Entgegen anfänglicher Befürchtungen war ein terroristischer Hintergrund bald ausgeschlossen worden. Das teilte Zyperns Präsident Nikos Anastasiades im zyprischen Fernsehen mit. Zudem wurde bald klar, dass es sich um einen einzelnen Entführer handle. Über seine Motive machte er unterschiedliche Angaben. Er soll ägyptischer Staatsbürger sein und von der Polizei gefordert haben, einen Brief an seine Ex-Frau zu übergeben, die in Larnaka lebe. Der Entführer habe den auf arabisch verfassten Brief aus einem Fenster des Flugzeugs geworfen, teilte die Polizei mit. Darin soll er auch die Freilassung mehrerer oppositioneller Frauen in Ägypten gefordert. Zudem habe er um politisches Asyl gebeten. Medienberichten zufolge hatte der Mann früher mehrere Jahre auf Zypern gelebt.

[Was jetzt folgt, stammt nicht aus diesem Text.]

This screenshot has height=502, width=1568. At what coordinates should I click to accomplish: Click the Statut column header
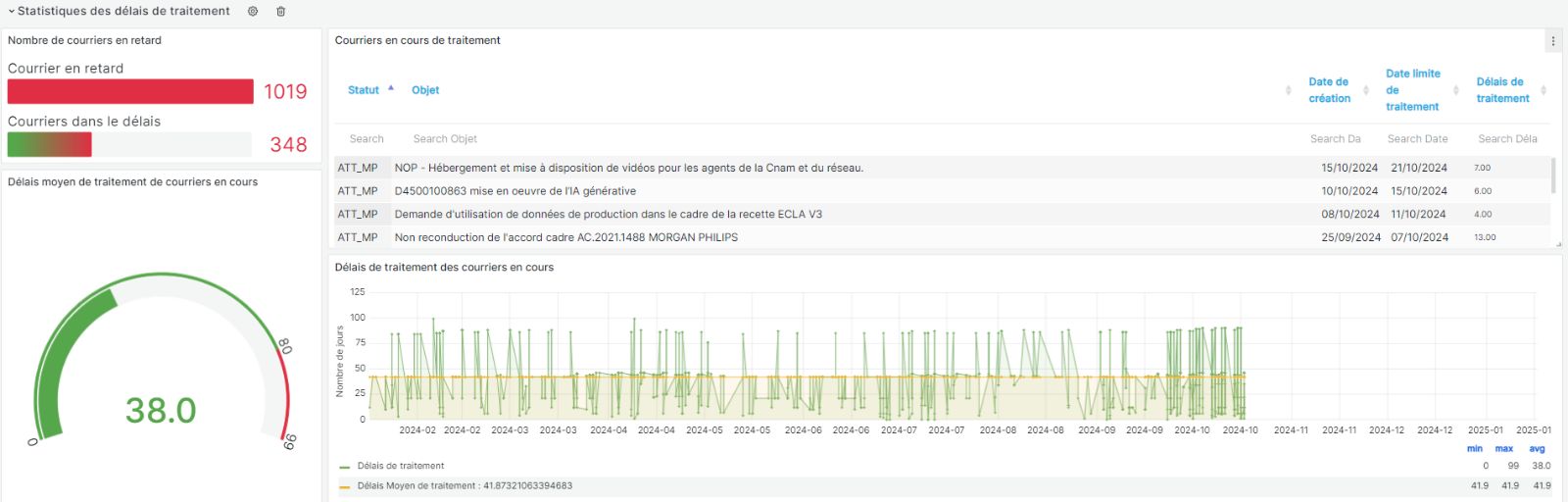pyautogui.click(x=364, y=90)
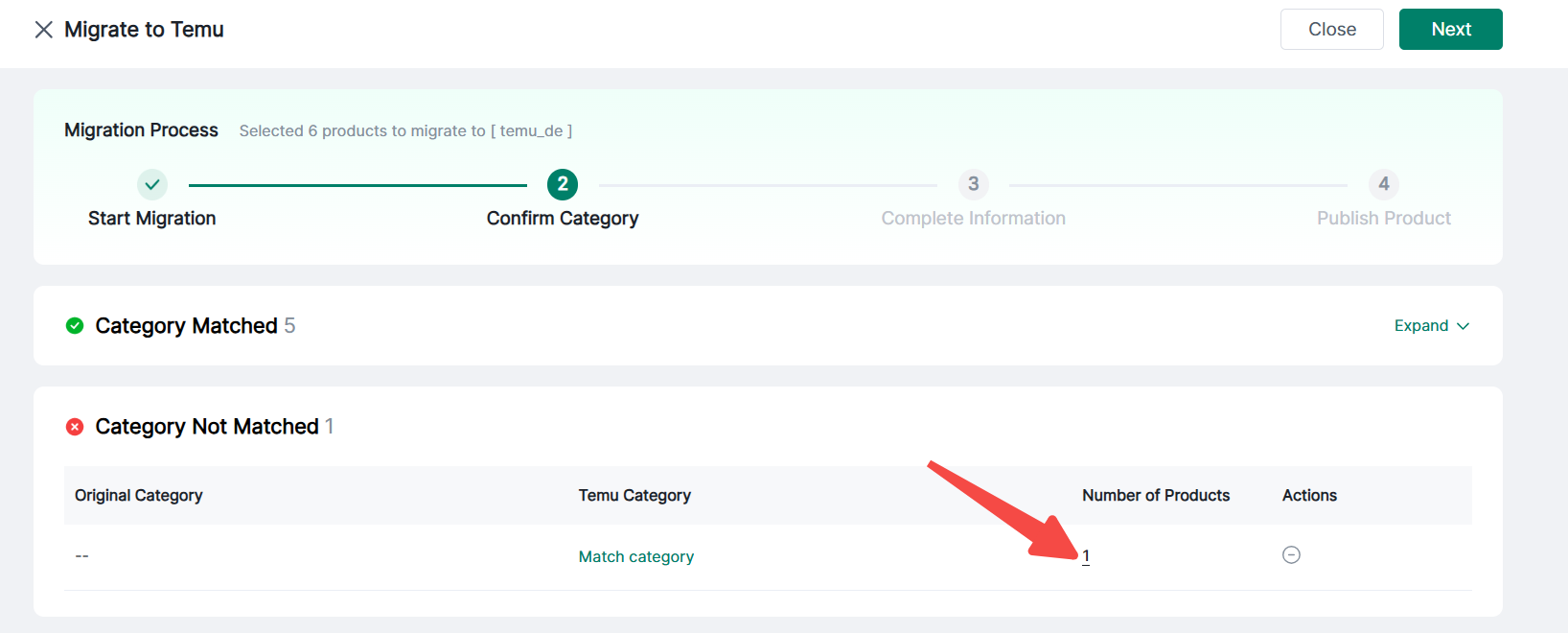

Berichte über Sprengstoffdrohung zurückgewiesen

Zuvor hatten Berichte über eine Sprengstoffdrohung für Aufregung gesorgt. Ein Vertreter des zyprischen Außenministeriums sagte, man könne die Meldungen nicht bestätigen. Sowohl ein Vertreter der ägyptischen Luftfahrtbehörde als auch das zyprische Fernsehen hatten mitgeteilt, der Entführer habe gedroht, einen Sprengstoffgürtel zu zünden. Die Polizei sei aufgefordert worden, sich von dem Flugzeug fernzuhalten. Die Regierung Zyperns richtete einen Krisenstab ein. Der Flughafen Larnaka wurde geschlossen. Alle Flüge nach Zypern wurden zum Flughafen von Paphos im Westen der Insel umgeleitet.